Par Pierre-François Boselli

Alignement de Harley à Sainte Marie du Mont

A l’occasion des commémorations du 75ème anniversaire du Débarquement, Gérard Lameloise, bien connu dans le milieu de la Harley militaire, a souhaité rendre hommage aux combattants en deux-roues américaines. Il y a 5 ans déjà, il avait rassemblé 70 motos militaires à Carentan pour les commémorations d’alors. Cette année, l’objectif est quasi doublé. Les collectionneurs ont répondu présent à l’appel, et ce ne sont pas moins de 121 Harley militaires WLA ou WLC qui ont été inscrites.

Dimanche 2 juin, 9 heures du matin, les premières motos arrivent sur la place du village de Saint Mère Eglise. Ce village, parmi les premiers libérés le 6 juin 1944 est emblématique. Il est connu pour l’anecdote du parachutiste, John Steele, de la 82e Division Aéroporté américaine (82e Airborne), qui resta accroché au clocher de l’église pendant la durée des combats. Afin de rappeler cette histoire, un mannequin est toujours présent à cet endroit et c’est à l’ombre de son parachute que les Harley ont pris place.
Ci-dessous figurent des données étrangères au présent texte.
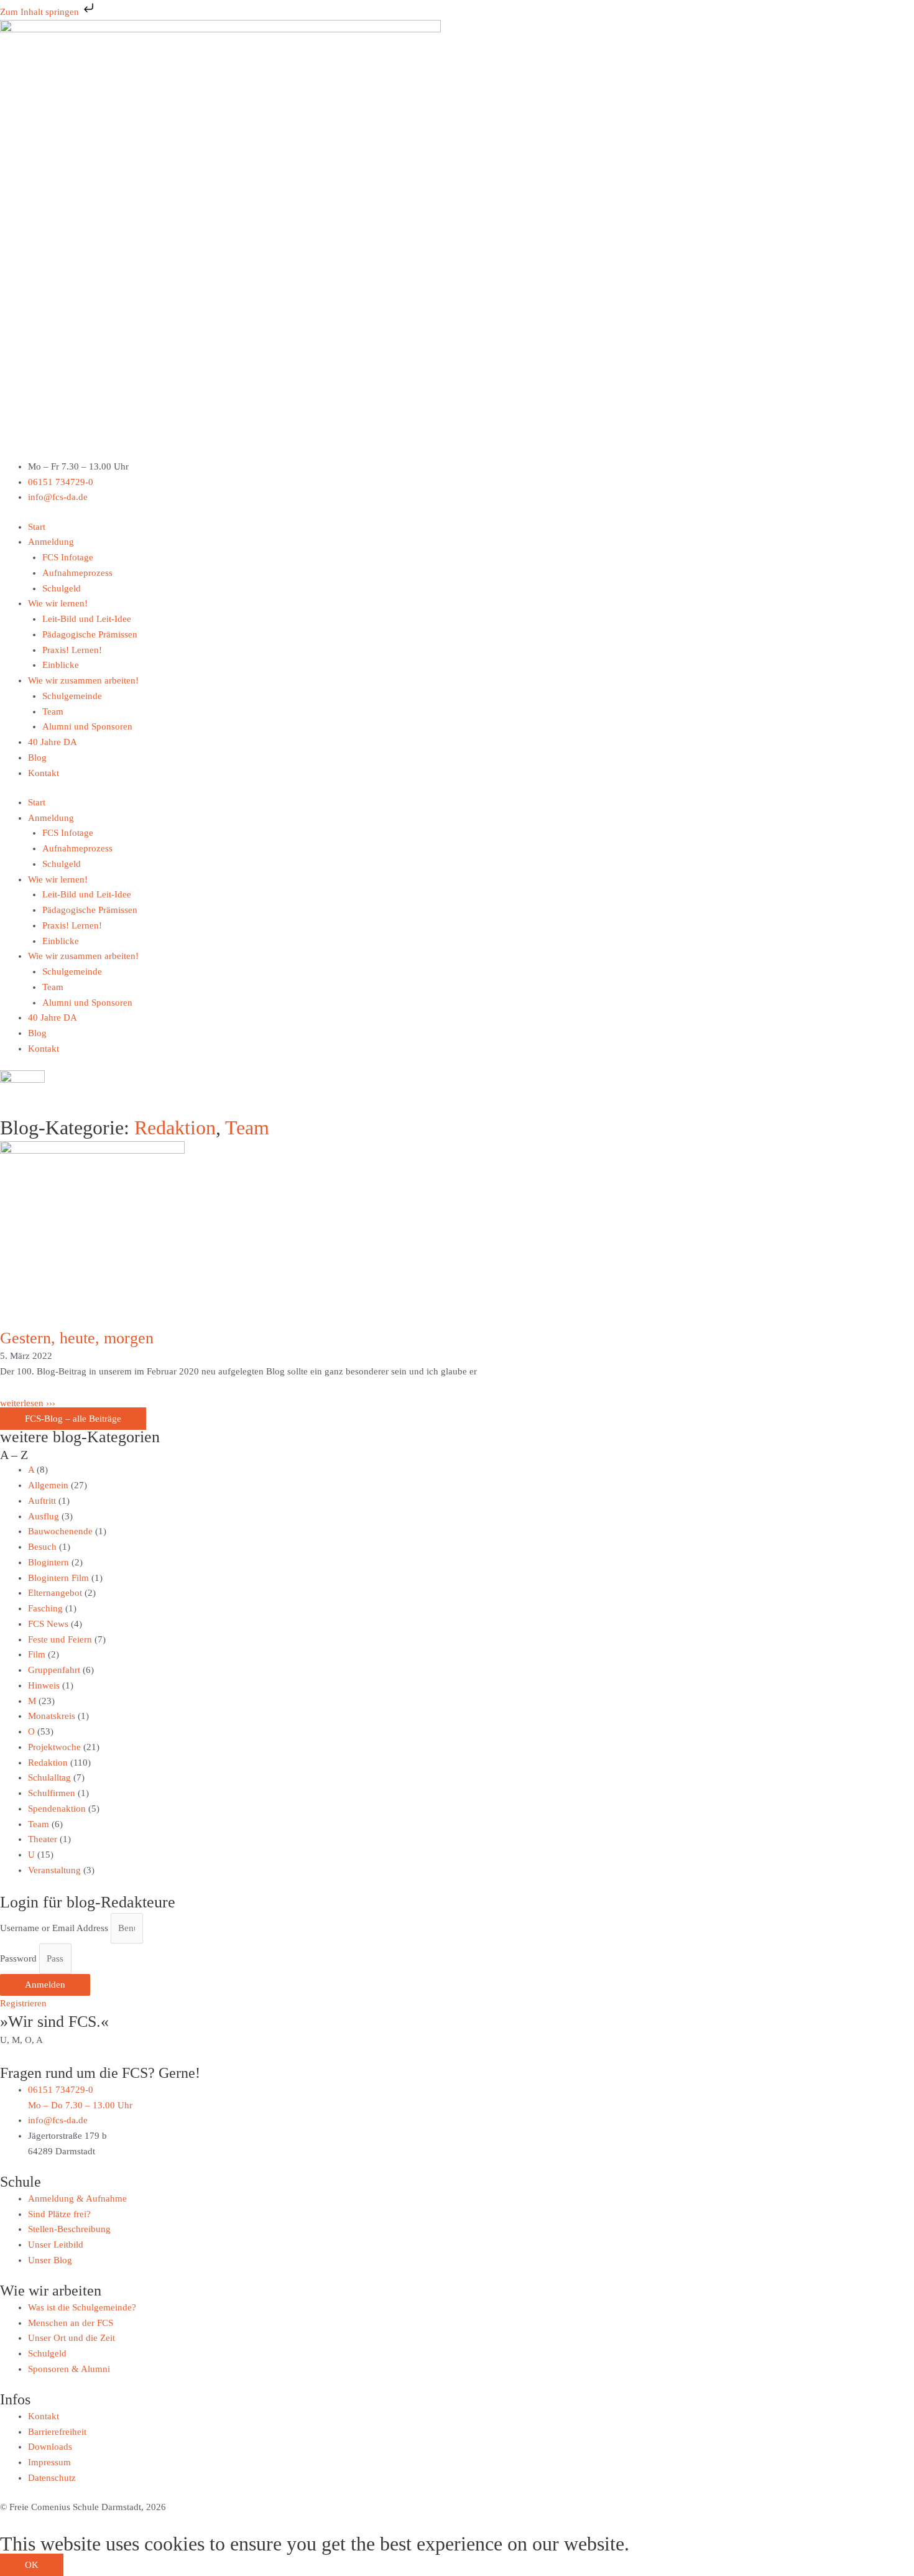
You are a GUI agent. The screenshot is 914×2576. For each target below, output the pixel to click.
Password (18, 1958)
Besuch (42, 1547)
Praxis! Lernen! (72, 650)
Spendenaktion (57, 1809)
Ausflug (43, 1516)
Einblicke (60, 665)
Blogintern (48, 1562)
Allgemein (48, 1485)
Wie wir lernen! (58, 603)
Clocher de Sainte Mère Eglise

 

Après un briefing sur le parcours, les règles de sécurité et l’organisation de la journée, le convoi s’est ébranlé. La première étape consiste à rejoindre le front de mer à Ranevoville plage. Ce village se situe au milieu de la plage d’Utah Beach, qui avec celle d’Omaha Beach fait partie du secteur ou les américains ont débarqué. Les autres plages du Débarquement (Gold, Juno, Sword) étant en secteur anglo-canadien. Le convoi de WLA /WLC est précédé d’une quarantaine d’Harley civiles. Celles-ci ont pour mission d’ouvrir la route et de sécuriser les carrefours afin d’éviter toute insertion de véhicules civils dans le convoi. C’est la concession Harley-Davidson de Caen qui a encadré et assuré cette présence indispensable au bon déroulement du rassemblement.

En arrivant sur Ranoville

Cette première partie du parcours, à travers les routes de campagne, a permis de découvrir le bocage normand constitué de routes étroites bordées de haies épaisses entourant des champs de dimensions moyennes. On comprend au regard de ce paysage, les difficultés qu’on rencontré les soldats pour progresser à travers la campagne.

Le long d’Utah Beach

Après quelques kilomètres, les motards arrivent face à la mer. Utah Beach, longue plage de sable s’étend à droite et à gauche sur plusieurs kilomètres. La marée, à mi-chemin entre haute et basse, découvre une langue de sable qui s’étend sur 100 à 200 mètres entre la bordure côtière et la mer. C’est cette distance que les GI’s ont du parcourir sous le feu ennemi avant de faire taire, les mitrailleuses embusquées dans les bunkers.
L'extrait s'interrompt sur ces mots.